Skip to main content
POST
/
v3
/
user-access-keys
Create a new API key.
curl --request POST \
  --url https://api.example.com/v3/user-access-keys \
  --header 'Authorization: Bearer <token>' \
  --header 'Content-Type: application/json' \
  --data '
{
  "name": "<string>",
  "expires_at": "2023-11-07T05:31:56Z"
}
'
{
  "api_version": "3.0",
  "kind": "NORMAL",
  "data": {
    "key_id": "<string>",
    "name": "<string>",
    "key_suffix": "abc123",
    "created_at": "2023-11-07T05:31:56Z",
    "updated_at": "2023-11-07T05:31:56Z",
    "expires_at": "2023-11-07T05:31:56Z",
    "user": {
      "id": "3c90c3cc-0d44-4b50-8888-8dd25736052a",
      "email": "jsmith@example.com",
      "full_name": "<string>"
    },
    "organization": {
      "id": "3c90c3cc-0d44-4b50-8888-8dd25736052a",
      "name": "<string>"
    },
    "token": "fkh_EXMPL001.EXAMPLE_SECRET_DO_NOT_USE_xxxxxxxxxxxxxxxxx",
    "last_used_at": "2023-11-07T05:31:56Z"
  }
}

Authorizations

Authorization
string
header
required

Bearer authentication header of the form Bearer <token>, where <token> is your auth token.

Body

application/json
name
string
required

User-assigned label for the API key. Must be unique per user per organization. Must start with a letter (A-Z or a-z). After that, letters, digits, spaces, hyphens, and underscores are allowed. Leading and trailing whitespace is stripped by the server before saving.

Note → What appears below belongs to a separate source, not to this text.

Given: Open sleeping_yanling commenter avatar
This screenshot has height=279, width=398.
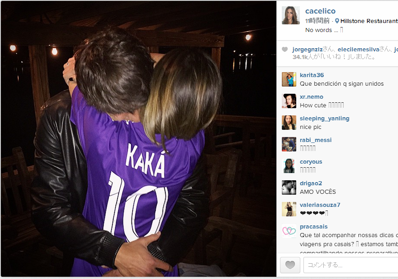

Required string length: 1 - 128
Pattern: ^[A-Za-z][A-Za-z0-9_ -]*$
expires_at
string<date-time>

Expiration timestamp for the API key. Must be a future timestamp and cannot exceed 100 years from now. If not provided, defaults to 10 years from creation time.

Response

API key created successfully. The token field contains the full composite key_id.secret — this is the only time the secret is available.

Response object for standard API responses.

api_version
enum<string>
default:3.0

API version.

Available options:
2.0,
3.0
kind
enum<string>
default:NORMAL

Type of response, indicating a normal response.

Available options:
NORMAL
data
object

Response body for API key creation. Includes the full composite token which is shown only once.